OpenAI just announced [their agentic security researcher(https://openai.com/index/introducing-aardvark/). They named it Aardvark, which is either a reference to eating bugs or someone at OpenAI really wanted to be first alphabetically in the AI agent rankings. From OpenAI:
“Aardvark continuously analyzes source code repositories to identify vulnerabilities, assess exploitability, prioritize severity, and propose targeted patches. Aardvark works by monitoring commits and changes to codebases, identifying vulnerabilities, how they might be exploited, and proposing fixes. Aardvark does not rely on traditional program analysis techniques like fuzzing or software composition analysis. Instead, it uses LLM-powered reasoning and tool-use to understand code behavior and identify vulnerabilities. Aardvark looks for bugs as a human security researcher might: by reading code, analyzing it, writing and running tests, using tools, and more.”
I don’t know if it’s just me, but I’ve never really trusted SAST and SCA tools that claim to be able to identify vulnerable packages and code in my team’s products. The signal-to-noise ratio has been well off, and I’ve never been able to shake the feeling that their total lack of understanding of the application architecture and threat model renders the whole thing an exercise in performative compliance (aka the worst kind). You know, the kind of security theater where the SAST tool finds 47 ‘critical’ SQL injection vulnerabilities in your GraphQL API that doesn’t use SQL.
But does Aardvark know what matters? Does it know that your admin API is only exposed to VPN’d employees, or is it going to freak out that you don’t have rate limiting on an endpoint that three people use twice a month? I’m deeply, deeply curious about how the threat modelling part of Aardvark works - do you give it a filled out architecture (as code?) with STRIDE analysis, or does it infer it? How does it make sure that the vulnerabilities it identifies are for real?
A few months back, I played around with building my own security analyst agent with some interesting results. It found a few security issues with a product before it went out, but equally it identified a few theoretical issues that it swore blind were exploitable, but that weren’t really. My agent was like that friend who’s convinced every headache is a brain tumor - technically possible, but buddy, maybe it’s just caffeine withdrawal. Those findings needed to be investigated and took up a bunch of engineering time, ultimately for nothing.
Look, if Aardvark can actually reason about threat models instead of just pattern-matching CVE descriptions, it’ll be huge. If it can’t, it’s just another scanner with a more expensive API bill. I’m rooting for the former, but my money’s on a lot of confused engineers wondering why the AI is so worried about their internal monitoring dashboard.

**Given entries:**
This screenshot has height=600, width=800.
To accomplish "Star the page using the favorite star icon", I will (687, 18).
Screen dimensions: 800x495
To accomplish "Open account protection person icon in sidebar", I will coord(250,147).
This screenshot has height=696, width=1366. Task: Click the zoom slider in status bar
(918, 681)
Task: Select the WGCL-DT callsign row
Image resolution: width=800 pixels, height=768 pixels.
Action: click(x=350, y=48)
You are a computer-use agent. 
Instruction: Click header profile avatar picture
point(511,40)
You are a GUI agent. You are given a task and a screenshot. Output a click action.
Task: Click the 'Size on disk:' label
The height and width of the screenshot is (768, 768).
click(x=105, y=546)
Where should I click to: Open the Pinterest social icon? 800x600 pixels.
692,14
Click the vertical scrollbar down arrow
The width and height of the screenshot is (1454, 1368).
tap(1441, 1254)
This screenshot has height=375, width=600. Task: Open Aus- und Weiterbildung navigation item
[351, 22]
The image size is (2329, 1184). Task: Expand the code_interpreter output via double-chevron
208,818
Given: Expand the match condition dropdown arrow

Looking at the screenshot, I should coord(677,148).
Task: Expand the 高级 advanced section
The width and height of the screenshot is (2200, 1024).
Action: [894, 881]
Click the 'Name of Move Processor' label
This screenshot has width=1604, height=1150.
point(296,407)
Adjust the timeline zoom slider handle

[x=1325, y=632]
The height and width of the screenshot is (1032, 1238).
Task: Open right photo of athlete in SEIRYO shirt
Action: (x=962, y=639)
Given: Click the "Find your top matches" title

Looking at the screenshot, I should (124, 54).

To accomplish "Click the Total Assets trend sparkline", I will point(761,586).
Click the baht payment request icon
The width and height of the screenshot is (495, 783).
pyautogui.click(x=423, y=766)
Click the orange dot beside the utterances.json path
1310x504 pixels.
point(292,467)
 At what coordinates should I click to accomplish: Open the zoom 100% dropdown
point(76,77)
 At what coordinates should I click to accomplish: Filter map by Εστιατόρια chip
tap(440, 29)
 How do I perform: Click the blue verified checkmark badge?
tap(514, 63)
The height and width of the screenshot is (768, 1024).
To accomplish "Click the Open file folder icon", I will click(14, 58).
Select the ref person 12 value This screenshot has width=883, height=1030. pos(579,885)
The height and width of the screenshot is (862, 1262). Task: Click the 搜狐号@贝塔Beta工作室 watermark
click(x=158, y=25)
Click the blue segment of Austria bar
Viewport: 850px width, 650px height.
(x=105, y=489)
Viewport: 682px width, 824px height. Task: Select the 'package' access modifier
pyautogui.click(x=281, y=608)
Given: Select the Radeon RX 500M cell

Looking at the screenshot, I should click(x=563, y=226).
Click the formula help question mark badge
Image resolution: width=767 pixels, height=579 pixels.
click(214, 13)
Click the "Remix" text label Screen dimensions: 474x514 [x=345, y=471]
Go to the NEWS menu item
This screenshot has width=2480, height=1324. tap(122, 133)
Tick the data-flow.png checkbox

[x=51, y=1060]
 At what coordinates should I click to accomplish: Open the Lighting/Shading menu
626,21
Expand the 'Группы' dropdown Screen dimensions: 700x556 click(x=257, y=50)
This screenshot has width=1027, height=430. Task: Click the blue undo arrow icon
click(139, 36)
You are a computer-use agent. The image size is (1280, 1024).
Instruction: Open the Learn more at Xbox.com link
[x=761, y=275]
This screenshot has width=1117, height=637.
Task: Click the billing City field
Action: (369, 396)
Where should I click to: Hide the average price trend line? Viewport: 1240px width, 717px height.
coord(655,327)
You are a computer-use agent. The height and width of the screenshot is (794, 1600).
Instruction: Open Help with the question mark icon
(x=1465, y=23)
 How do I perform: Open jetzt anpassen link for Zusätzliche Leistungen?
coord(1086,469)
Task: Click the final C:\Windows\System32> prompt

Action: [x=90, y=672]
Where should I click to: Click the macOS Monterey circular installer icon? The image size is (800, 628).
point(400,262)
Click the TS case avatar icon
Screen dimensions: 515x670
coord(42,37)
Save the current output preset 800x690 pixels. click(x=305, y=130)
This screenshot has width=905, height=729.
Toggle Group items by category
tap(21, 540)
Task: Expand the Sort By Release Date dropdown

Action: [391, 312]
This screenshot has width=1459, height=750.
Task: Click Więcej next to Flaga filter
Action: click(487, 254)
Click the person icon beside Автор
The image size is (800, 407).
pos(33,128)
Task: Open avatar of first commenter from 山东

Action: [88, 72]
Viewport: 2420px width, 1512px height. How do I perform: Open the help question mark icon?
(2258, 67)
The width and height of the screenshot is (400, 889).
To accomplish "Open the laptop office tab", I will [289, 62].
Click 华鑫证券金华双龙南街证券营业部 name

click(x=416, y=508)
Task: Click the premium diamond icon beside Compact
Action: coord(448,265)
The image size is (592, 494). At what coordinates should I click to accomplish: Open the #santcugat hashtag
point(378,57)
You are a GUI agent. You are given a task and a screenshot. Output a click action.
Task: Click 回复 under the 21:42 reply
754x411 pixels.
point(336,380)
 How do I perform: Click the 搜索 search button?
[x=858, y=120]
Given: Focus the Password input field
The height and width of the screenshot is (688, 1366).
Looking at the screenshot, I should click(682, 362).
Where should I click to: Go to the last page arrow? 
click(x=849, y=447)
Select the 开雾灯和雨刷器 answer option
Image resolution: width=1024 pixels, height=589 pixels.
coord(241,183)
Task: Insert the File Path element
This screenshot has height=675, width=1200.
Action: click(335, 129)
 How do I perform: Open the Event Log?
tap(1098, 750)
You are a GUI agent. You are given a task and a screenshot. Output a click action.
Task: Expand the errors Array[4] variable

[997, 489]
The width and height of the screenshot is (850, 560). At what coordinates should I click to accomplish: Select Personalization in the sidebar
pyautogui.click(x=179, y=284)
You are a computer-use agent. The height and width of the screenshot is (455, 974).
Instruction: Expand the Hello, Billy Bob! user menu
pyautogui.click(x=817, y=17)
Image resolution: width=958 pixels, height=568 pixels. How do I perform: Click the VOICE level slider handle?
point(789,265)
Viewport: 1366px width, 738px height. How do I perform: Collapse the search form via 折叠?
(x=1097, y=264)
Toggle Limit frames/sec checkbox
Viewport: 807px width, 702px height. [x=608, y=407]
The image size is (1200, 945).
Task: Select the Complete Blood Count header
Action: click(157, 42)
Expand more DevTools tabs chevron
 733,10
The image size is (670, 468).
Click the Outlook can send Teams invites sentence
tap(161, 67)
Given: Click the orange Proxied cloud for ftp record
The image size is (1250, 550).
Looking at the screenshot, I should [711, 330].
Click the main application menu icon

**What the task asks:** Can you reproduce the part of the Aardvark post that opens with "A few months" and closes with "internal monitoring dashboard.", swapping "caffeine withdrawal" for "dehydration"?

**The completed task:**
A few months back, I played around with building my own security analyst agent with some interesting results. It found a few security issues with a product before it went out, but equally it identified a few theoretical issues that it swore blind were exploitable, but that weren’t really. My agent was like that friend who’s convinced every headache is a brain tumor - technically possible, but buddy, maybe it’s just dehydration. Those findings needed to be investigated and took up a bunch of engineering time, ultimately for nothing.
Look, if Aardvark can actually reason about threat models instead of just pattern-matching CVE descriptions, it’ll be huge. If it can’t, it’s just another scanner with a more expensive API bill. I’m rooting for the former, but my money’s on a lot of confused engineers wondering why the AI is so worried about their internal monitoring dashboard.